* Records for this task:
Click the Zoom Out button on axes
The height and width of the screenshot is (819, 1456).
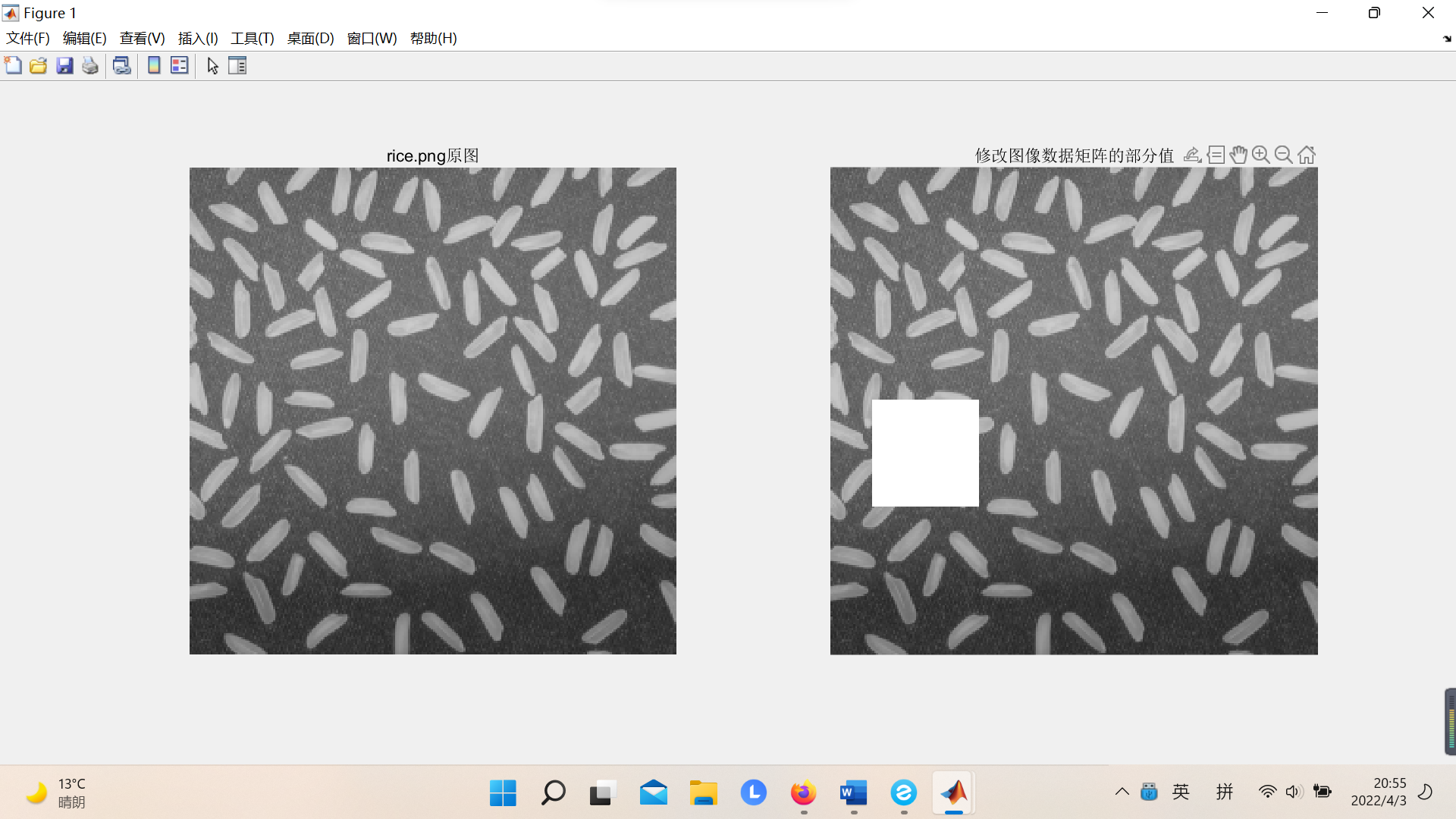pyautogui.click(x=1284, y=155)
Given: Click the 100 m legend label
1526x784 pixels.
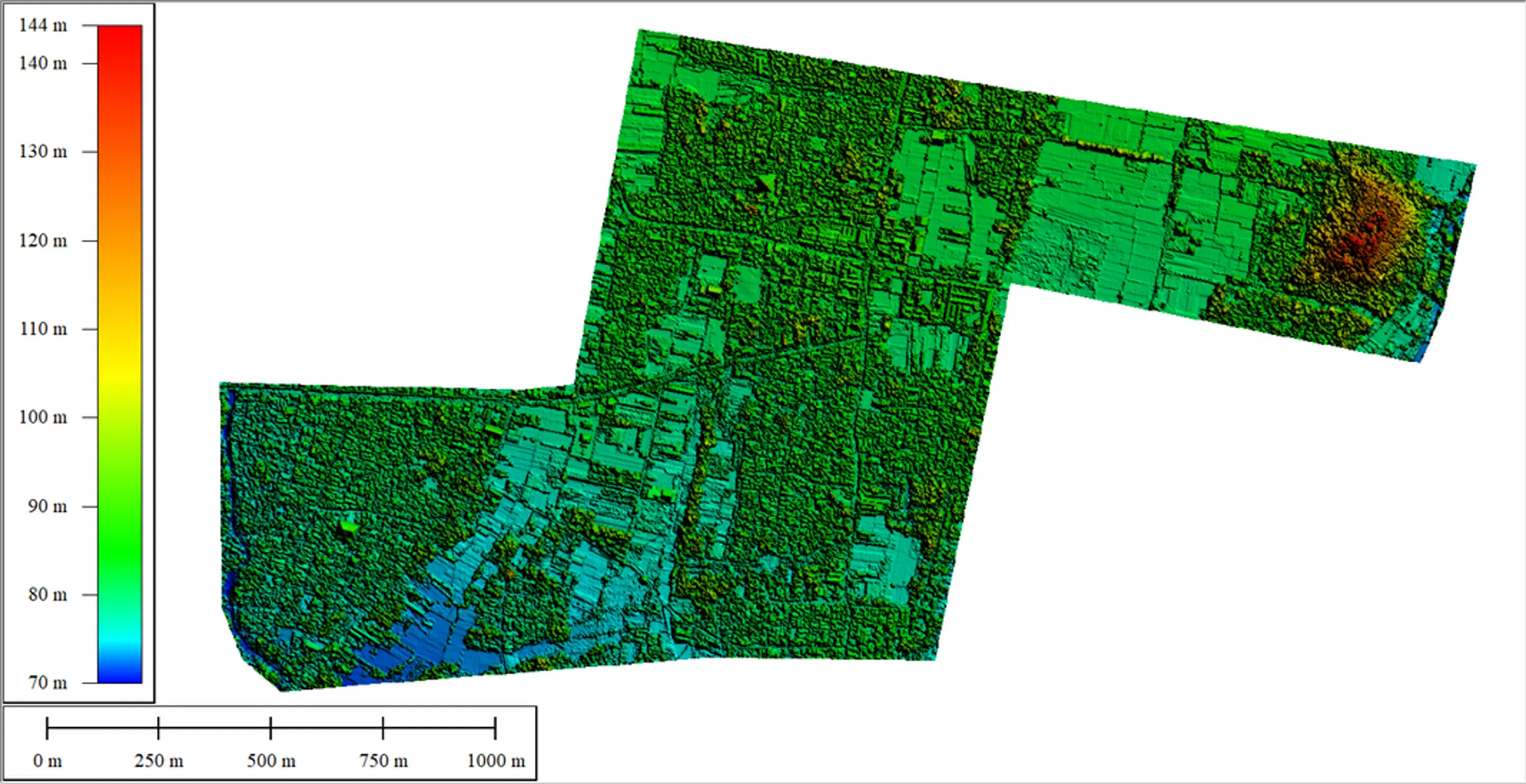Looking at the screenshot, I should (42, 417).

* Goal of the exercise: The expected output is every record above, copied exactly, without pictures.

* Response:
Click the Zoom Out button on axes
The height and width of the screenshot is (819, 1456).
pyautogui.click(x=1284, y=155)
Given: Click the 100 m legend label
1526x784 pixels.
Looking at the screenshot, I should (42, 417).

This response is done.